Reply To: Long Term thread – Options for my next car

#326080
Rugbyleague
Participant
    Thats an interesting set of points you make however surely Motability only exists because of Government funding? Ie if there were no payments there would be no need for Motability? Salary sacrifice schemes are offered to employees as part of their employment offer and are delivered from company profits. I do not think one can be compared to another, they exist for different reasons.

    I don’t want to get overly financial as I’ve a tendency to go full accountant without realising. Motability was put together by banks, there should always be funding to support those who incur extra expenses and inconvenience in getting around due to disability. I hate to break it to you but a salary sacrifice scheme has nothing to do with the finances of the company. It’s a benefit offered by finance companies making use of the company’s ability to retain people. A finance company won’t look favourably at a company with a high staff turnover. Yes the employee perceives a benefit from employment and might look at the offer as an advantage over another job that doesn’t offer it, although the number of suitably sized companies not offering it are diminishing. It’s not something the company has any financial input other than the staff time administering the scheme and dealing with the payroll implications. A large company offering salary sacrifice schemes for, say, cars, bicycles and tech, could have a dedicated member of the payroll team working the scheme, that’s all the company pays for.

    Sorry you are not correct on Salary Sacrifice schemes

    Salary sacrifice schemes exist to maintain/attract staff to companies to make the companies profitable. The company chooses whether they want to offer it. The company I work for has a large team delivering salary sacrifice. It is purely an employee/employer benefit. It is absolutely a companies choice whether they offer it or not.

    Google Gemini explains it better than I

    Here is the value of the scheme from the employer’s perspective:

    1. Significant National Insurance (NI) Savings
    This is the primary financial benefit. Employers pay Class 1 National Insurance Contributions on the salaries they pay to staff.

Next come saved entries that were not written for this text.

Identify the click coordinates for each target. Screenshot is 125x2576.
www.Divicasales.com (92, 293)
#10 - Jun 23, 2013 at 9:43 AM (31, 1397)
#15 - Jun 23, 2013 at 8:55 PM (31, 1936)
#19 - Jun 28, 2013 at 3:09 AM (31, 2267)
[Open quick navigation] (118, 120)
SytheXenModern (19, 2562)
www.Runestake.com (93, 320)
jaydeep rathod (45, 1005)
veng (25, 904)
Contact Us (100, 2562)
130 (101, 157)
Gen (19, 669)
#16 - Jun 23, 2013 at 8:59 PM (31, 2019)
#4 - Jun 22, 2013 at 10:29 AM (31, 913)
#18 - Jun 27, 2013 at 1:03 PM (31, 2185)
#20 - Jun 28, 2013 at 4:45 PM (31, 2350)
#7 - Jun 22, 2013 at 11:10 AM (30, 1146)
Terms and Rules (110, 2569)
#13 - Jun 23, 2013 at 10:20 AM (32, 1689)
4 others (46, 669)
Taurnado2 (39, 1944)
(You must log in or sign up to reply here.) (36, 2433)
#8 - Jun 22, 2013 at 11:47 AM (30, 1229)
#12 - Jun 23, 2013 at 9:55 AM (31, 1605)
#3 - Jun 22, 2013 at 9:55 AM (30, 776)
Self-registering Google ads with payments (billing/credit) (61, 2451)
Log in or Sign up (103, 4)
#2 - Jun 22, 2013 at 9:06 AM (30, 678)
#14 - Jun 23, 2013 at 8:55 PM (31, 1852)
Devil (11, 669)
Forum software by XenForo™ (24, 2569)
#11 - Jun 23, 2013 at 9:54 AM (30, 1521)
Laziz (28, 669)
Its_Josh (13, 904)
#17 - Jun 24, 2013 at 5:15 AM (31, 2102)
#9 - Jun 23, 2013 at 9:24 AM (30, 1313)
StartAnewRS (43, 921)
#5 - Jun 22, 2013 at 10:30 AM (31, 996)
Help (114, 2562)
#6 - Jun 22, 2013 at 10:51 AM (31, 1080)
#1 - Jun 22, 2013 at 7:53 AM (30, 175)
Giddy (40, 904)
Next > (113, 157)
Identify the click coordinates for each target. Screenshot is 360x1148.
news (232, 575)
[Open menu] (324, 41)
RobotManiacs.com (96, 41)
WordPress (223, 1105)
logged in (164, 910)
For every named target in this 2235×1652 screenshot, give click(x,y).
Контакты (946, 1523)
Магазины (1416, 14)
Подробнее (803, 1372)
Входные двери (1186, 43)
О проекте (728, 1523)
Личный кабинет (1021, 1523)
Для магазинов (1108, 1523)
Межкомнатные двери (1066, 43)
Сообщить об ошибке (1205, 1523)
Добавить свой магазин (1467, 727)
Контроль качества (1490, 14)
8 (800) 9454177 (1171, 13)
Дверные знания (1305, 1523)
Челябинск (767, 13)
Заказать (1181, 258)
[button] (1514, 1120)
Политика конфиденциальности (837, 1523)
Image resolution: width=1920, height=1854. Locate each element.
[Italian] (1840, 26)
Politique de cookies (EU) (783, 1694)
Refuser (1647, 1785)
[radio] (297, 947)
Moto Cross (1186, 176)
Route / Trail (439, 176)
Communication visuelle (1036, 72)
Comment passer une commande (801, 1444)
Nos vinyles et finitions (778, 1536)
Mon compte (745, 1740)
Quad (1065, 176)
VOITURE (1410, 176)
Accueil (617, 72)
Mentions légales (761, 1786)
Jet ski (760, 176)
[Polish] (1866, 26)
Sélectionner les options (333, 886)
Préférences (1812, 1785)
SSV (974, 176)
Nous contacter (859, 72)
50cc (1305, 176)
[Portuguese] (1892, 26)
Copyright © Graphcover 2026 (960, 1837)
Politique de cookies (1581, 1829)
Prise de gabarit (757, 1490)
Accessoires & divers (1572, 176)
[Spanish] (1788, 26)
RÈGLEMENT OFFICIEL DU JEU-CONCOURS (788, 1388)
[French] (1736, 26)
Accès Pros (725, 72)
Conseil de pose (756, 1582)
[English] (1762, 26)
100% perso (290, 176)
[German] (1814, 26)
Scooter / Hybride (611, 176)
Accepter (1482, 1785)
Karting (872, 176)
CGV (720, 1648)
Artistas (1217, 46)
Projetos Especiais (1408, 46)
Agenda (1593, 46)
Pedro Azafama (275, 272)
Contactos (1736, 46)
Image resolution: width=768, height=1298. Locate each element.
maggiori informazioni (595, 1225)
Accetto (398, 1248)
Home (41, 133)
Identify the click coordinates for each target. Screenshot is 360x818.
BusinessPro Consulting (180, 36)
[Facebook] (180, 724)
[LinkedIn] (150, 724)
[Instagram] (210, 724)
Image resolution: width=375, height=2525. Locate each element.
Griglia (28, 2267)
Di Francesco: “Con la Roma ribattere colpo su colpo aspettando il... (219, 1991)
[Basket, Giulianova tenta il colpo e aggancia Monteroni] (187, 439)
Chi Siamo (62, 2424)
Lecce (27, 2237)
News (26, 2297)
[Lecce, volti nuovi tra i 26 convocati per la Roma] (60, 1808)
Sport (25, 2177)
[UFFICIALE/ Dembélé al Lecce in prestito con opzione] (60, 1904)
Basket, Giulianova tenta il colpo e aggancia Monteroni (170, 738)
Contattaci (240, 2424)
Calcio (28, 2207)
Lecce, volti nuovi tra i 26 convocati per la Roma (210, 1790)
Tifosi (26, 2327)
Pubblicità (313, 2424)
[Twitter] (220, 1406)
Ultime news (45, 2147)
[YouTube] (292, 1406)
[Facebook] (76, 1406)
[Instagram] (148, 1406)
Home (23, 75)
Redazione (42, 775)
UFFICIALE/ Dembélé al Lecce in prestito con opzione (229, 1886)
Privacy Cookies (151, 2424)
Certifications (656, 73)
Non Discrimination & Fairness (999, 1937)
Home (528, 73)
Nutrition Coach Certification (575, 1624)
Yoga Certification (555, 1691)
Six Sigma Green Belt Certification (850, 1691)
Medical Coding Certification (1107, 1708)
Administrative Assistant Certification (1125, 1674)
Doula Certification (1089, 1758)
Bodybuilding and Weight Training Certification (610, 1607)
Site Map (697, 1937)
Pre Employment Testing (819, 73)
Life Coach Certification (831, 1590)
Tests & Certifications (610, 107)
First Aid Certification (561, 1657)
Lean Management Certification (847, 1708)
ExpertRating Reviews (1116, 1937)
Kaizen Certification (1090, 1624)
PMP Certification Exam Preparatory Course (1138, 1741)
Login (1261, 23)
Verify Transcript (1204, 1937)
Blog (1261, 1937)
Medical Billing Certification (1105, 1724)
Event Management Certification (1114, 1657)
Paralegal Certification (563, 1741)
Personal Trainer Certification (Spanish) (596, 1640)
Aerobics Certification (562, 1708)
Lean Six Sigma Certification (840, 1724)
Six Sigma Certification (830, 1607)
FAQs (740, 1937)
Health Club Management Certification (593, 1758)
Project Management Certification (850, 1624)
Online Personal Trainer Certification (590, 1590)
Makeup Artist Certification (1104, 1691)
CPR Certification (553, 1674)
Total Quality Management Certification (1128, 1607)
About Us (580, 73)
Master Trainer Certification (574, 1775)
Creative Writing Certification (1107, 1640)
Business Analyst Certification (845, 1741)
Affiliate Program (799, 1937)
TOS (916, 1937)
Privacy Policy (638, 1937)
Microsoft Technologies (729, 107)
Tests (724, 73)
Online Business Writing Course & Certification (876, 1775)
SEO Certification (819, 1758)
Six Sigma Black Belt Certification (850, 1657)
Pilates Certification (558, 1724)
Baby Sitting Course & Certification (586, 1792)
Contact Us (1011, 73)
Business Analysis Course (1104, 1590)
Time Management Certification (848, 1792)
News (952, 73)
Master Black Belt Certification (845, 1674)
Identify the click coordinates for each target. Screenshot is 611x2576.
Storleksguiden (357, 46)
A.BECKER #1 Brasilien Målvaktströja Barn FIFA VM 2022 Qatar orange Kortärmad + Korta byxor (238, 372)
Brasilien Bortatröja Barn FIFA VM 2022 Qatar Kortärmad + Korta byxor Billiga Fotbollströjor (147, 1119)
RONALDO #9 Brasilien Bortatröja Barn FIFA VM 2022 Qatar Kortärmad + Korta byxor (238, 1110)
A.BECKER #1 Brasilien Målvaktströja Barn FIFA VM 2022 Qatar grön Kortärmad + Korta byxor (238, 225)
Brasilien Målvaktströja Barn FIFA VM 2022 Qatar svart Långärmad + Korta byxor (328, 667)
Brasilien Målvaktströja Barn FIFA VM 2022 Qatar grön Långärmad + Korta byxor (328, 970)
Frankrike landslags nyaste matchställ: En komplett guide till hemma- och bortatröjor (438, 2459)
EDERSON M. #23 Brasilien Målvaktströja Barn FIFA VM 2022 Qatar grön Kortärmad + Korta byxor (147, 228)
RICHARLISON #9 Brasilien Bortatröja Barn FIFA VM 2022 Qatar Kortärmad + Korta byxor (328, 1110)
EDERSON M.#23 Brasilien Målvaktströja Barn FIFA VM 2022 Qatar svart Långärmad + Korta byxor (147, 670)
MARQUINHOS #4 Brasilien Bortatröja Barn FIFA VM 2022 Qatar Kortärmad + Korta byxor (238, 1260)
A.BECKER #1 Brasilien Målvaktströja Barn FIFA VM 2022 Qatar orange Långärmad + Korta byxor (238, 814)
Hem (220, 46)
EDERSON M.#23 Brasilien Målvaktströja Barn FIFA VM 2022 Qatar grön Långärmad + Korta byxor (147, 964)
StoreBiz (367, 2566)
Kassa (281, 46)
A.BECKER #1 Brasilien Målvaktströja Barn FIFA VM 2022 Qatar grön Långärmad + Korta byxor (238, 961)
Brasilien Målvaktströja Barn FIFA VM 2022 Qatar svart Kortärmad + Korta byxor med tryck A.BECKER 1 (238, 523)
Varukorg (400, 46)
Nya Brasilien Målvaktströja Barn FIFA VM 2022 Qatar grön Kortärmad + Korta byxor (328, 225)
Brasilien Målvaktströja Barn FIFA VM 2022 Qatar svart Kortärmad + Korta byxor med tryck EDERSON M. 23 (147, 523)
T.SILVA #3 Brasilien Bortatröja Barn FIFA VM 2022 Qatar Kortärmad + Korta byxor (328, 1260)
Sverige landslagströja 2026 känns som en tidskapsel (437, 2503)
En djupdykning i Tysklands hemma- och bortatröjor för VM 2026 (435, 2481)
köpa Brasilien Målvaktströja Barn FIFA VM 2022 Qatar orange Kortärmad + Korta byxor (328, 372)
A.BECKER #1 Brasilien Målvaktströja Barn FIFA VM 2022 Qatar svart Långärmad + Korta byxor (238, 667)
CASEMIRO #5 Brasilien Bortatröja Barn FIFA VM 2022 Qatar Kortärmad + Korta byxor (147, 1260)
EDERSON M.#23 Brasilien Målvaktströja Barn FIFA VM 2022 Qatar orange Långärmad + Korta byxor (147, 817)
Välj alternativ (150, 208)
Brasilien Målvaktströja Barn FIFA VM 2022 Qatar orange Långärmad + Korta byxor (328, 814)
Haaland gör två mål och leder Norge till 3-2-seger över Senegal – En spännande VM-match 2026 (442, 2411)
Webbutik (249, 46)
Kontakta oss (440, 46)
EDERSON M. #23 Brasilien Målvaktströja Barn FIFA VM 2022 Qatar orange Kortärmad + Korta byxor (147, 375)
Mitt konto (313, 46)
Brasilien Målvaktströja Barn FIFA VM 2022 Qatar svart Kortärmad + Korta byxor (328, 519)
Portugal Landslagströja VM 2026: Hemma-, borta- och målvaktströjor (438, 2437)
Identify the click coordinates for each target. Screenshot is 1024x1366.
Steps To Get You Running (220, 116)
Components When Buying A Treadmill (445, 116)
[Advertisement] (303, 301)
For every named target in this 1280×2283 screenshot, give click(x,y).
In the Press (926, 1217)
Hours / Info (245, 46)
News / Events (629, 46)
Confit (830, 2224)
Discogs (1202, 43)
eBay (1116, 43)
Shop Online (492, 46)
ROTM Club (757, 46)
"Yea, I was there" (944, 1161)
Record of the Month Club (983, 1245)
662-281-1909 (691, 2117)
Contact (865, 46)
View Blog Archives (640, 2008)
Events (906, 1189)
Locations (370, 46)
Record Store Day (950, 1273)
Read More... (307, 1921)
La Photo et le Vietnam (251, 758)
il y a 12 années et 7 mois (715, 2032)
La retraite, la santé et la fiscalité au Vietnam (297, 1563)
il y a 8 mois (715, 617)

    The Logic: When an employee “sacrifices” £500 of their gross salary, the employer no longer has to pay NI on that £500.
    The Math: With employer NI rates set at 15.0% (from April 2025), a company can save roughly £900 per year for every employee sacrificing £500 a month.
    Reinvestment: Many companies use these savings to offset the cost of administering the scheme, making it entirely free to run.
    2. Boosts Recruitment and Retention
    In a competitive job market, high-value benefits are a differentiator.

    Retention: Because the lease is tied to the employment contract, employees are statistically more likely to stay with the company for the duration of the 3- or 4-year term.
    Recruitment: Offering a “company car” benefit to the entire workforce—not just senior management—makes your job offers much more attractive to candidates.
    Modern Perk: Research suggests that Gen Z and Millennial workers specifically value sustainable, forward-thinking benefits like EV schemes over traditional corporate perks.
    3. Strengthening ESG and Net Zero Goals
    Many companies now have strict Environmental, Social, and Governance (ESG) targets.

    Scope 3 Emissions: Employee commuting is often a huge part of a company’s carbon footprint. By moving staff from older petrol/diesel cars into EVs, the business can report a measurable reduction in its “Scope 3” emissions.
    Corporate Image: It signals to clients, investors, and the public that the company is serious about sustainability.
    4. Reduced Risk and Admin (with the right provider)
    Modern salary sacrifice providers (like Octopus EV, Zenith, or Tusker) handle the “heavy lifting,” which includes:

    All-inclusive Management: They manage the insurance, maintenance, and breakdown cover, so the HR team doesn’t have to.
    Lifestyle Protections: Providers often include “protection” for the employer if an employee leaves, goes on maternity leave, or is made redundant, so the company isn’t left paying for an empty car.
    Grey Fleet Risk: It reduces the “Grey Fleet” risk—the legal liability an employer has when staff drive their own (potentially unmaintained or uninsured) personal cars for business trips.